17th C Old Master Painting By Cornelis De Man (delft 1621-1706) Portrait Of A Lady - Dated 1659
Cornelis de Man (Delft 1621 – 1706 Delft)
Portrait of a Lady Seated in an Armchair
Oil on panel, 101.5 x 84.5 cm (40 x 33.3 inch)
Contained in a dark-stained frame with gilded inner slip (possibly the original frame), outer dimensions 120 x 107 cm
Signed, annotated and dated ‘AEtatis 65 i659 / CDMan fec:’ (in ligature, upper left)
Provenance
~ Collection Dr J. Nuyten, Arendonk, Belgium
~ Private collection, The Netherlands
***
Cornelis de Man was the son of the gold- and silversmith Willem Cornelisz de Man and Sara Doendochter de Vries, who had six other children.1 His parental home was called ‘De Gekroonde Pelicaan’, ‘the crowned pelican’, and stood on the west side of the Markt square, the present numbers 13 and 15. Cornelis inherited the house from his parents and lived there from 1653 until his death in 1706 – his extensive collection of etchings and engravings was auctioned on 4 September of that year.
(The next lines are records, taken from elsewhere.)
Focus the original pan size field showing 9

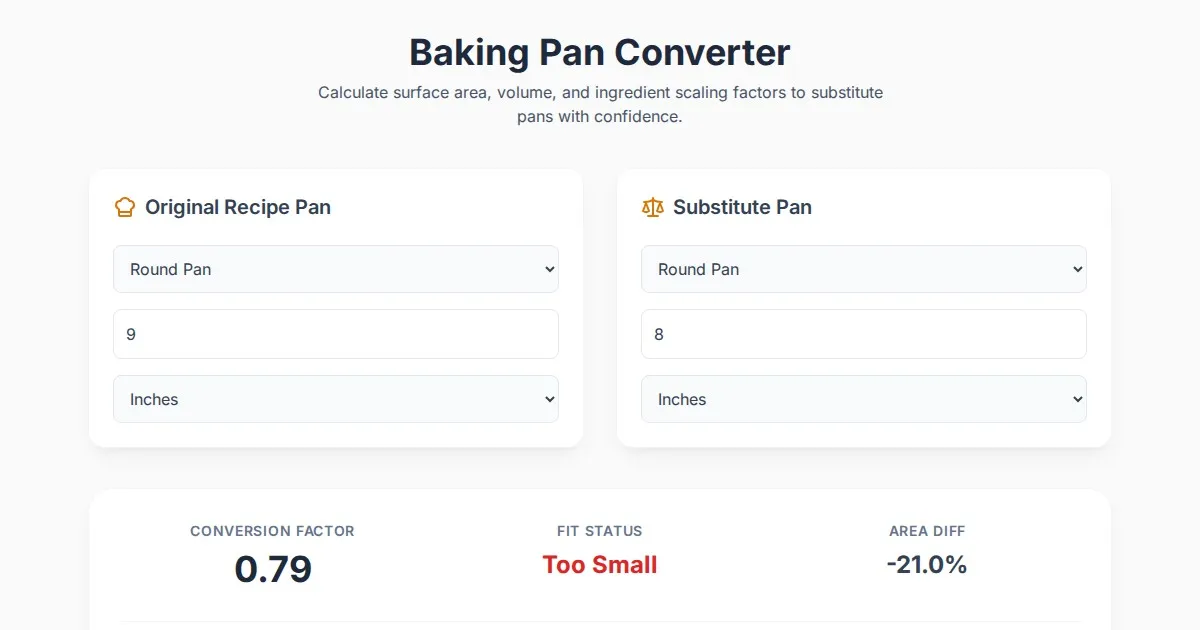[x=335, y=334]
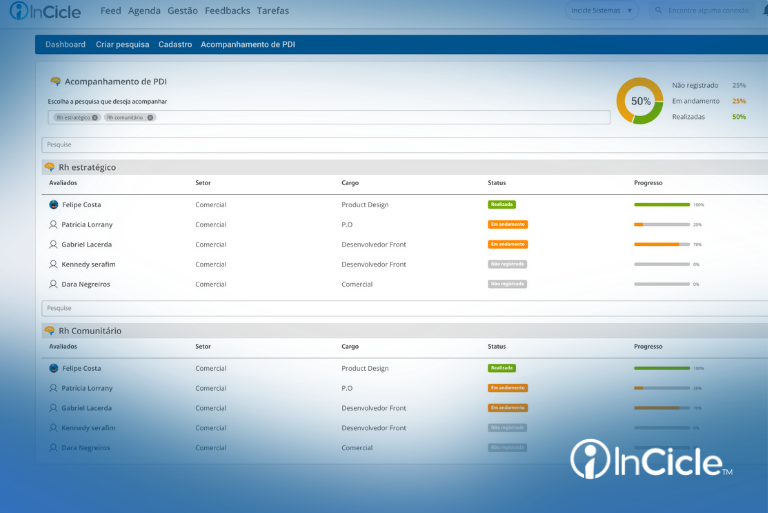The height and width of the screenshot is (513, 768).
Task: Click Felipe Costa's green 'Realizada' badge in Rh estratégico
Action: pyautogui.click(x=501, y=204)
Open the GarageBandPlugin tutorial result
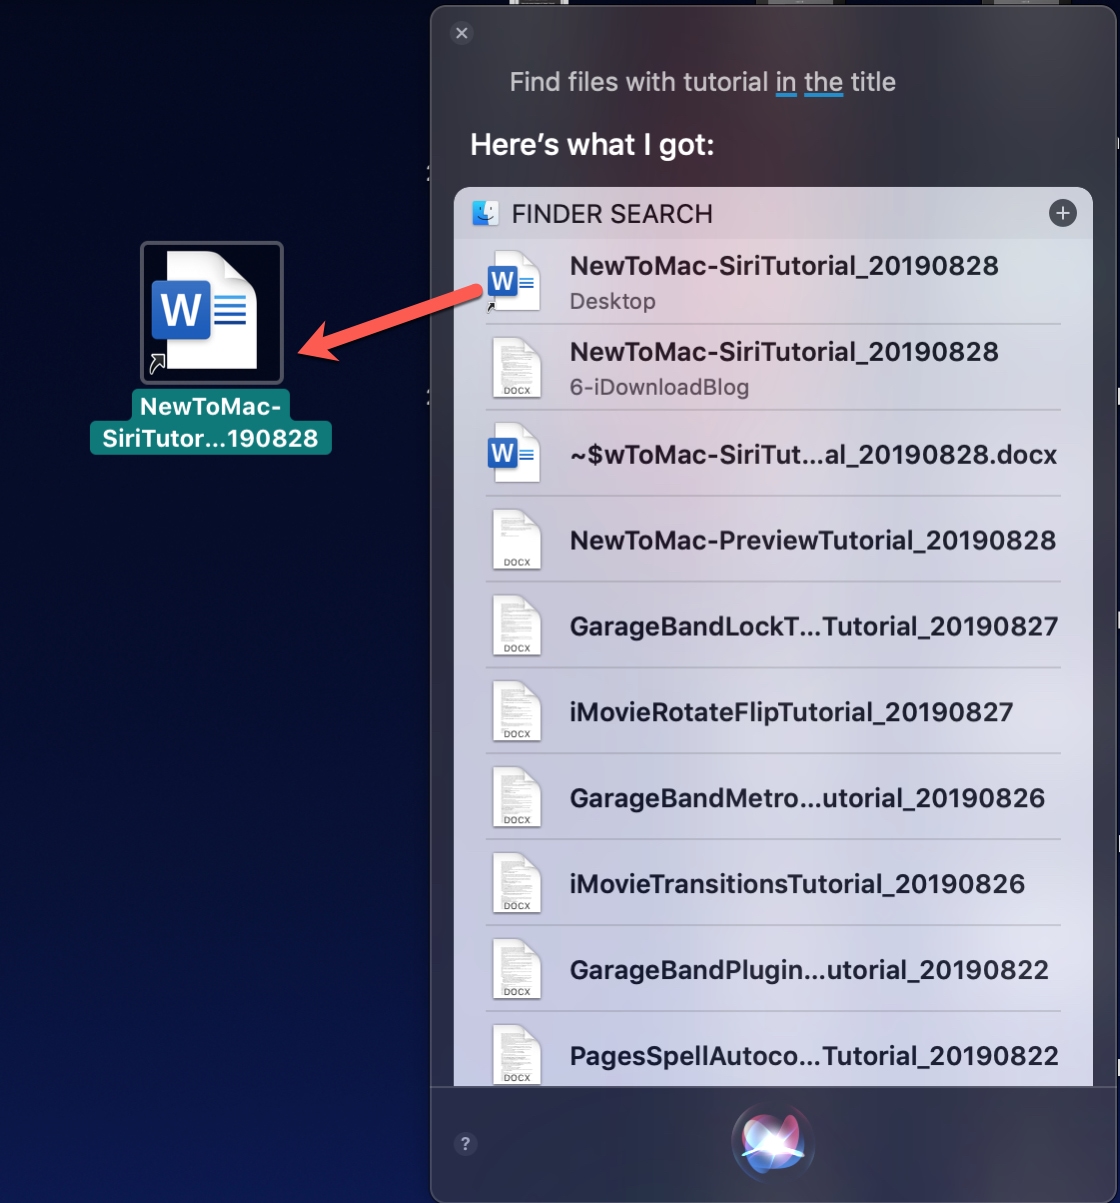 point(807,970)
It is uncertain where De Man took his artistic training, which was completed by December 1642, when he joined the Delft Guild of St Luke. Shortly thereafter however he departed South, travelling via Paris and Lyon to Venice, Florence and Rome, where he studied the works of Antiquity and of the modern painters, as was documented by the artists’ biographer Arnold Houbraken in his Groote Schouburgh of 1718-1721.2 In the Eternal City, De Man shared a house with Johannes Lingelbach and Abraham Janssens II, and was known as ‘Cornelio Denan’. A self-portrait annotated ‘Romae’ and dated 23 June 1646 is part of the collection of the Prinsenhof Museum in Delft.3 According to Houbraken, De Man’s Grand Tour took no less than nine years, and he travelled back home on foot, over the Alps.
De Man is documented again in Delft from 1654 and became an active member of the Guild, serving as headman in various years. He quickly rose to prominence and painted church interiors and interiors in the manner of his townsman Pieter de Hooch, but is best known for his portraits of the town’s elite, including several large-scale group portraits, such as the painting Anatomical Lesson of Dr Cornelis ‘s-Gravesande, also in the Prinsenhof Museum in Delft.4
This delicate portrait is likely to have been originally accompanied by a portrait of the sitter’s husband. Almost certainly this is portrait of nearly identical size of a seated gentleman, also dated 1659, formerly in a private collection in York (fig.).5
1. For the artist, see the biography in Saur Allgemeines Künstlerlexikon: die bildenden Künstler aller Zeiten und Völker, Munich 1992- , vol. 86 (2015) p. 522.
2. Arnold Houbraken, De groote schouburgh (…), The Hague 1718-1721, vol. II (1719), pp. 99-100.
3. Oil on paper, mounted on panel, 16.2 x 11.7 cm, inv. no. PDS 279.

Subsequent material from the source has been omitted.